Culture shift or engagement dressage?
Posted: 11 June, 2010 by Andrew Craig
In his first speech as Secretary of State for Health this week, Andrew Lansley backed a “nothing about us, without us” approach to patient engagement. Sounds good. But here’s the big unknown: is this a genuine culture shift or just clever patient engagement dressage? That’s what trained horses do of course and we think it’s a good metaphor for formalistic process that is all for show. Caroline’s blog on how things are being done with schools policy shows that any commitment to consultation can so easily be trampled under the hooves of a new government’s cavalry charge for early achievement.
At an East London event jointly organised by National Voices, Patients Association and Department of Health, Lansley fleshed out some of the principles in the new Coalition Government’s plans for healthcare. This included how LINks and Healthwatch would be related – a subject MAC has a great interest in and to which we will return with our views in an upcoming post.
In making the NHS a safe, effective, successful service, his key priority will be “First, that patients must be at the heart of everything we do, not just as beneficiaries of care, but as participants, in shared decision-making. As patients, there should be no decision about us, without us.”
The corollary would be “disempowering the hierarchy: the bureaucracy, the Primary Care Trusts and the Strategic Health Authorities. I don’t want the whole of the NHS to wait to hear from me. I want it to listen to patients, and to take responsibility for action.”
Caveat – hierarchies don’t usually relinquish power easily and a struggle is usually involved – maybe even with bureaucratic blood on the carpet. It will take more than speeches to achieve the objective – so watch this space for the promised White Paper on Health in early July and an autumn Health Bill as foretold in the Queen’s Speech last week.
In the meantime, we intend to take Mr Lansley at his word and judge him and the NHS by their actions. We also remember the adage “culture eats strategy for breakfast.” In that spirit we invite readers to consider his speech and give us their comments, warts and all.
To kick this off, this is what Jeremy Taylor, CEO of National Voices had to say about Mr Lansley’s Bromley by Bow vision:
‘Culture shift is the key challenge for the NHS. Despite significant improvements in recent years, there has been too much management by fear, too much inertia from professional vested interests, and too little opportunity for patients and families to be heard. National Voices calls for an open, human, responsive and collaborative culture that puts people first. Incentives play an important part in this but we need to understand the whole mix of carrots and sticks, and we look forward to seeing more detail from the government.’
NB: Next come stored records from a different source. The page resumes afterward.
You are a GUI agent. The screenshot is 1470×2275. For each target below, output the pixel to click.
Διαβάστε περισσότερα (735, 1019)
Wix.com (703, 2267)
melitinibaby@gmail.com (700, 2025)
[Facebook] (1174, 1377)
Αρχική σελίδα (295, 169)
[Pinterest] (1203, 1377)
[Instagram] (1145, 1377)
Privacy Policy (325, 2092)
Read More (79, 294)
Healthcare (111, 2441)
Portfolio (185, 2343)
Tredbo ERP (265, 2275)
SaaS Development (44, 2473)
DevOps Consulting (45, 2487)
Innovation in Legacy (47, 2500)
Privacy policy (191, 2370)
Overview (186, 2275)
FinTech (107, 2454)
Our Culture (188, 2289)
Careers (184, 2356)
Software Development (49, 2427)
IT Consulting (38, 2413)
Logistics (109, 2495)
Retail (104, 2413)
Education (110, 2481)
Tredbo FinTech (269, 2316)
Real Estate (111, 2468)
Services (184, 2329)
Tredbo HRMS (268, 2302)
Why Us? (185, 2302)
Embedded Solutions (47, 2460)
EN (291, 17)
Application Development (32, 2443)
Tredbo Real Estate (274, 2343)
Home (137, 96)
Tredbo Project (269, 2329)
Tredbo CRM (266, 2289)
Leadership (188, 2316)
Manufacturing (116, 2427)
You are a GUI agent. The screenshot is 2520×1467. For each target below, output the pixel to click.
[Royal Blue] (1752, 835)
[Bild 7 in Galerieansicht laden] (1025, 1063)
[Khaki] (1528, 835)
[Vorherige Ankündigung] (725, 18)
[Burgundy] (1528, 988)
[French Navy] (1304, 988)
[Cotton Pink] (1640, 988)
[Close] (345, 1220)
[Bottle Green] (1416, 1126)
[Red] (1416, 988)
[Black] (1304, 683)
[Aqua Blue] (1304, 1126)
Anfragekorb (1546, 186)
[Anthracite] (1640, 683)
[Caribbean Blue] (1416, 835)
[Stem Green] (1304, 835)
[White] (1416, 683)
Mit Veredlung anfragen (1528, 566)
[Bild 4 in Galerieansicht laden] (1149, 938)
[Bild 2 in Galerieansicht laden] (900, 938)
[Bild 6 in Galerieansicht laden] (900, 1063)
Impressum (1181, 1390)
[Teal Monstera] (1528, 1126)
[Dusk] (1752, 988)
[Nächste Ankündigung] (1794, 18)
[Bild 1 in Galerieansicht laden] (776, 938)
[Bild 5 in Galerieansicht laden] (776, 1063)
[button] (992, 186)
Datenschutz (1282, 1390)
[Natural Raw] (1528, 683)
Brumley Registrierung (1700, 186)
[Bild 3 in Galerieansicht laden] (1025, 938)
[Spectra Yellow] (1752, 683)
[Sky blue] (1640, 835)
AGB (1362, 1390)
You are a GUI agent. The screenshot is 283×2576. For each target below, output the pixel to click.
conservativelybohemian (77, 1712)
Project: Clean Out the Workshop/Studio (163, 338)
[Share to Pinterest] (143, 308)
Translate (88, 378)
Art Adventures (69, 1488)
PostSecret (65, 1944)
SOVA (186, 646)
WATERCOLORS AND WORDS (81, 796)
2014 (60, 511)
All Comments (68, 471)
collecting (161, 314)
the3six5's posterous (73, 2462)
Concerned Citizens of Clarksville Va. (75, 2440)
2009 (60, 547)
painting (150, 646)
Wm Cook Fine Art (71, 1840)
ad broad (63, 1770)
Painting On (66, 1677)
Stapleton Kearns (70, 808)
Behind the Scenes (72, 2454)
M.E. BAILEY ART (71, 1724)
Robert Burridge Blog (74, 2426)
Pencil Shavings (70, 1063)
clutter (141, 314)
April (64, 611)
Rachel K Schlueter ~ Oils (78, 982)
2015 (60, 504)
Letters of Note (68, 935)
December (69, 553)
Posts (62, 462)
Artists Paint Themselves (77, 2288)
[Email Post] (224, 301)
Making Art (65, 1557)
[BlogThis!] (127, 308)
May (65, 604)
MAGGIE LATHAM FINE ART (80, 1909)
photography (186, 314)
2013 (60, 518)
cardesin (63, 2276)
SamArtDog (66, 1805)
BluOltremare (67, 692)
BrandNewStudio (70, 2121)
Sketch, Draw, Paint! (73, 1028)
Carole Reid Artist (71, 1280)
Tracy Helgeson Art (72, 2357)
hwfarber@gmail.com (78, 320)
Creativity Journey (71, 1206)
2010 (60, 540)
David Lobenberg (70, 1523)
We also wonder what this all means for commissioning as a change process driven by public health intelligence and for the role of Third Sector bodies who are trying to influence it locally. MAC has a particular interest in upping the commissioning game for neurological long term conditions and the profile of organisations that work with the millions of people who have neurological LTCs. It is hard enough in organisational development terms for Third Sector bodies to focus on 150 English PCTs as commissioners, especially for the less common conditions. It would be ludicrous to expect them to try to engage with the 500-600 GP commissioning consortia which Mr Lansley is describing as part of his vision.
It would be a serious – and we hope unintended – consequence to weaken the potential influence of Third Sector patient-led organisations as players around the health and social care reform table just at the time we need their voices and intelligence the most. We urge Mr Lansley to think about the consequences of pushing commissioning crudely down to GP level and leaving the PCTs, if they even survive as viable organisations, to pick up the scraps that the GP commissioners can’t be bothered with. That would be a recipe for fractured services far worse than anything experienced now and would quickly lead to even more yawning health inequalities. And it is a subject we shall also be returning to in the near future.
Tweet


Having worked in Wandsworth setting up systems to put people with long term neurological conditions and their carers at the heart of commissioning, I have not yet worked out how smaller GP commissioning consortia will be able to commission the more specialist services needed by this group of people without the PCT to “hold the ring”. We have managed to give this group a higher profile and I am seriously concerned that this will be dissipated. Previous experience of commissioning groups working collaboratively does not fill me with optimism.